Fair Pay for Home Care  

Bill(s): S6963 (Rivera and May) / A7335 (Paulin)

It is critical that home care workers receive fairer wages if NY hopes to address the shortage of workers willing to do this demanding job. This bill will create a mechanism that will clarify regional pay rates and the processing of state funds so more money reaches workers efficiently.  

The need for a reliable and predictable mechanism to ensure that homecare providers receive adequate reimbursement from managed care organizations for the purpose of paying their employees was made clear in October 2022, when the $2 per hour wage increase went into effect for home care workers. There was overall confusion about what the expectations were with regard to rate sufficiency, timing and process. Legislation to set clear standards for the plans, providers, and the State is required.

Currently, there is no common understanding on what constitutes an adequate rate to cover a worker’s wages and benefits.
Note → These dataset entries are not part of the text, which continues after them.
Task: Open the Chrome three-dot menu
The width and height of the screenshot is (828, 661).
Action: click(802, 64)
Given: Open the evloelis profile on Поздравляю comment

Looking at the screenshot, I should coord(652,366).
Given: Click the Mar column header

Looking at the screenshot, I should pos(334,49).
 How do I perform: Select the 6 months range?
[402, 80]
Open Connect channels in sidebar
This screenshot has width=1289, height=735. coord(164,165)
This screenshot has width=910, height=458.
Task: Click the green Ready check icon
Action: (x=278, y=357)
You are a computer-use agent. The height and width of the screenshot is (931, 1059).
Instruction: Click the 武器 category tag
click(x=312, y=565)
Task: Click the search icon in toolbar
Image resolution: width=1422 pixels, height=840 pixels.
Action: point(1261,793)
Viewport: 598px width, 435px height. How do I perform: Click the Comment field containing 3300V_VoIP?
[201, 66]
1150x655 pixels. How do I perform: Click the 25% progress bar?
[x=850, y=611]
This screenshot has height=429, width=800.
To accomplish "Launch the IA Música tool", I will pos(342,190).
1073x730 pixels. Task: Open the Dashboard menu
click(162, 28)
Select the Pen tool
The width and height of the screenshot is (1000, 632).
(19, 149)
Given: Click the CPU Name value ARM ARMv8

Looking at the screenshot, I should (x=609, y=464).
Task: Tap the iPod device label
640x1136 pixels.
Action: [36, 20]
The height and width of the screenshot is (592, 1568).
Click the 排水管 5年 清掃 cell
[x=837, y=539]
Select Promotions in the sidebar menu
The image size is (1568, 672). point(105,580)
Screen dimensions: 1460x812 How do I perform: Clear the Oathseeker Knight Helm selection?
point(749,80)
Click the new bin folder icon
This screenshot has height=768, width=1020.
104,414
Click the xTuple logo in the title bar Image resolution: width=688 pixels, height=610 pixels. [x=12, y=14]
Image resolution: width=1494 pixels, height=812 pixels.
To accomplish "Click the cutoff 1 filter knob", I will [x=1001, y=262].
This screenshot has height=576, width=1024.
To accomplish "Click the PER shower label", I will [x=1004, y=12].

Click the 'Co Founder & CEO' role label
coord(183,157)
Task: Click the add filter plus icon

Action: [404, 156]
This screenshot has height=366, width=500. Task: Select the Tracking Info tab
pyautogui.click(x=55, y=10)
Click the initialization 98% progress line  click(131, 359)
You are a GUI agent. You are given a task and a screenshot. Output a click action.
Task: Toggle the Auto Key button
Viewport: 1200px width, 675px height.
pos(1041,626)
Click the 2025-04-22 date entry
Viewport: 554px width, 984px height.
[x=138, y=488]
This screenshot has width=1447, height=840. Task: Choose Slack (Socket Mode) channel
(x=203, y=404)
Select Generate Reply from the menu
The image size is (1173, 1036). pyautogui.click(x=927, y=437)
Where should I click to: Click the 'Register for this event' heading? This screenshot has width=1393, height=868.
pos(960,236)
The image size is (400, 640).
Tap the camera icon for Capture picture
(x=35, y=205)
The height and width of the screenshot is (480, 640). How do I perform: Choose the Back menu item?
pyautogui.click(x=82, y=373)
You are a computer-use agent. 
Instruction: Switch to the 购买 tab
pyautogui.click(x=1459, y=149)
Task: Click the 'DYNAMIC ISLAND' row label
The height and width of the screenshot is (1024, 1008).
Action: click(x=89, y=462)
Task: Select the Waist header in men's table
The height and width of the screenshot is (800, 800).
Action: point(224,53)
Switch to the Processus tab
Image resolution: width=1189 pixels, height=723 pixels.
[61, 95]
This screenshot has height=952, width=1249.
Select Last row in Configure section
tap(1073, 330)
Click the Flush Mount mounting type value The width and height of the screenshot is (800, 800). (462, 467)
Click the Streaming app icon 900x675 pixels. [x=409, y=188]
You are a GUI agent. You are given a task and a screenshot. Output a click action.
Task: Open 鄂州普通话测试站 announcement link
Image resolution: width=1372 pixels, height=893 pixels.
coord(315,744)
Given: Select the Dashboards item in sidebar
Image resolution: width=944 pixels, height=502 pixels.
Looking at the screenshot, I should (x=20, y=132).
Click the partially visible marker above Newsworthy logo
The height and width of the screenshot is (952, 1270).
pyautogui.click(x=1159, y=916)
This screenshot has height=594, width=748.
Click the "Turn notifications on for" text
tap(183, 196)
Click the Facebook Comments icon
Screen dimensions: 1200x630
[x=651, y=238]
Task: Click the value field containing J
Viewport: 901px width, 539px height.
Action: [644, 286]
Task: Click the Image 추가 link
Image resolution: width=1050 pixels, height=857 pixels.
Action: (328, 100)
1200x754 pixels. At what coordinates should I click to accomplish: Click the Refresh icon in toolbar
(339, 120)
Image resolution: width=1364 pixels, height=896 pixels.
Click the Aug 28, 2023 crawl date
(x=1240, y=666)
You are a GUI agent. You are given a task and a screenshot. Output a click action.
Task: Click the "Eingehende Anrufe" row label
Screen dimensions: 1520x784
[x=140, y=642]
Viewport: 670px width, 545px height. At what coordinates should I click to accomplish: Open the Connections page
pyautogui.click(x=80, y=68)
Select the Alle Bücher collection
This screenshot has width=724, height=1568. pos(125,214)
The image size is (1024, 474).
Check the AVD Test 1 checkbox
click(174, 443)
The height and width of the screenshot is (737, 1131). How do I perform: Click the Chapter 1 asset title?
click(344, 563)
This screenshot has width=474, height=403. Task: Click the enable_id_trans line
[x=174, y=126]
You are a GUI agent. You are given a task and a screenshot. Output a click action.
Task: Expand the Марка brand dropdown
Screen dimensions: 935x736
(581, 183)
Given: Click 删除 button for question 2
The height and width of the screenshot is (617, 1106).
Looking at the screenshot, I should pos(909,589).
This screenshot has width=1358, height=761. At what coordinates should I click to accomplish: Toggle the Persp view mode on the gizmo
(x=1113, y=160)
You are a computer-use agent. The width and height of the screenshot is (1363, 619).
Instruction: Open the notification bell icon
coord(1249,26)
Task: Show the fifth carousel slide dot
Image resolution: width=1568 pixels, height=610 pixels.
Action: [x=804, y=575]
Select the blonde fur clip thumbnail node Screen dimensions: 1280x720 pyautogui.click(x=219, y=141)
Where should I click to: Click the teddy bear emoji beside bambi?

This legislation would require the Department of Health (DOH) to set a minimum hourly base reimbursement rate, including the elements that are articulated by statute and determined by DOH. This will help establish an objective standard against which to measure negotiated rates. By articulating the elements of the rate that must be accounted for by the DOH, this legislation would drive the rate to a formula and bring clarity and predictability to the current process.  It would set objective expectations for providers, plans, and the State regulators.